20

『……?』


痛みが来ない。


「て、てめぇ、なんなんだよ…」
『え?』


おそるおそる目を開いて、目の前を見てみると、私の周りを白いなにかと黒いなにかがブンブンと飛んでる。それはまるで、強盗の凶器から私を護るように。


『……なに、これ…』
「るふ…」
『ルフ…?』


今まで私が守ってた子が、そう呟いた。

ルフ…、というと、確か私を護ってくれるっていってた子たちだよね?あれ…?ルフって、人とかじゃないの?この小さな鳥みたいな子たちのこと?今まで、私は見えなかったんだけどなあ。


「そんなの無視してさっさと殺れ!」
「お、おう!」


また、凶器が振り上げられる。

次の瞬間、冷たい空気が辺りを覆った。
私と盗賊たちの間に小さな氷のつぶてが投げつけられる。氷のつぶて、というよりも氷柱?


「お!こいつが例のやつかよ!」


黒い男の子。黒いルフ(?)たちが、男の子の周りを飛ぶ。それを嫌がるように、白いルフが私の後ろの方へと逃げる。
ニンマリと私に笑いかけたその男の子は、強盗たちを無視して、私をジロジロと観察。


「ふーん。こいつがなあ…」
『えっと…』
「とりあえず行こうぜ!」


そう言うと、男の子は抱っこしてる小さな子どもごと、私を抱き上げる。
なんにもわからない私は頭が?でいっぱい。

なんだかアラジンに似てる気もするけど…なにかが決定的に違う。でも、それがなんなのかはわからない。

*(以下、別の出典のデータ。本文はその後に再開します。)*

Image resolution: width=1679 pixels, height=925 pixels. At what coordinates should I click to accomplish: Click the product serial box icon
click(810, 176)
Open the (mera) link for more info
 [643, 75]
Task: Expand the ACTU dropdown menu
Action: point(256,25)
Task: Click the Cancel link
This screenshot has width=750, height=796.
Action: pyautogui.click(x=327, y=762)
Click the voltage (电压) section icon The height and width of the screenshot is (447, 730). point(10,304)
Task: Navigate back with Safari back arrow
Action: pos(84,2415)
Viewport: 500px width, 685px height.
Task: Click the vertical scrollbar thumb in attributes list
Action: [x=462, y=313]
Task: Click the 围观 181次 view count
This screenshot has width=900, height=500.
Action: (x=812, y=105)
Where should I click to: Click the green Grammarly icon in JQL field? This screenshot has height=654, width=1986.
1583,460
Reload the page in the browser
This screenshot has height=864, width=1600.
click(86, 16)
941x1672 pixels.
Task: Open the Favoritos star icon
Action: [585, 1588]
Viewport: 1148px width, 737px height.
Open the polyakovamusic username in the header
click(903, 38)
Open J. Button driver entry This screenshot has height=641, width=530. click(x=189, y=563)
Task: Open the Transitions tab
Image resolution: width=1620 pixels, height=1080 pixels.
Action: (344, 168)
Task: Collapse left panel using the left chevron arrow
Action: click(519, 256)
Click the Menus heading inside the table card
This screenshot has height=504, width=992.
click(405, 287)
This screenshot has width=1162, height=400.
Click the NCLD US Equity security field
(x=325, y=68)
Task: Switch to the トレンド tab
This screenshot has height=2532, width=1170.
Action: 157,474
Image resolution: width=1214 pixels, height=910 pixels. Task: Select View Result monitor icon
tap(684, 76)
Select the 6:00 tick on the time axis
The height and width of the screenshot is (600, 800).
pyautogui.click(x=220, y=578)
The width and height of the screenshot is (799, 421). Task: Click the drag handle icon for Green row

「おいガキ!その女は俺たちの獲物だァ!置いていきやがれ!」
「あ?うっせーなぁ。俺はこいつに用があんだよ。」
「なんだと?!」
「黙れ」


そう言って、男の子が小さな杖のようなものを掲げると、その先端に黒いルフと呼ばれた子たちが集まっていく。
それはだんだん冷たい冷気になっていった。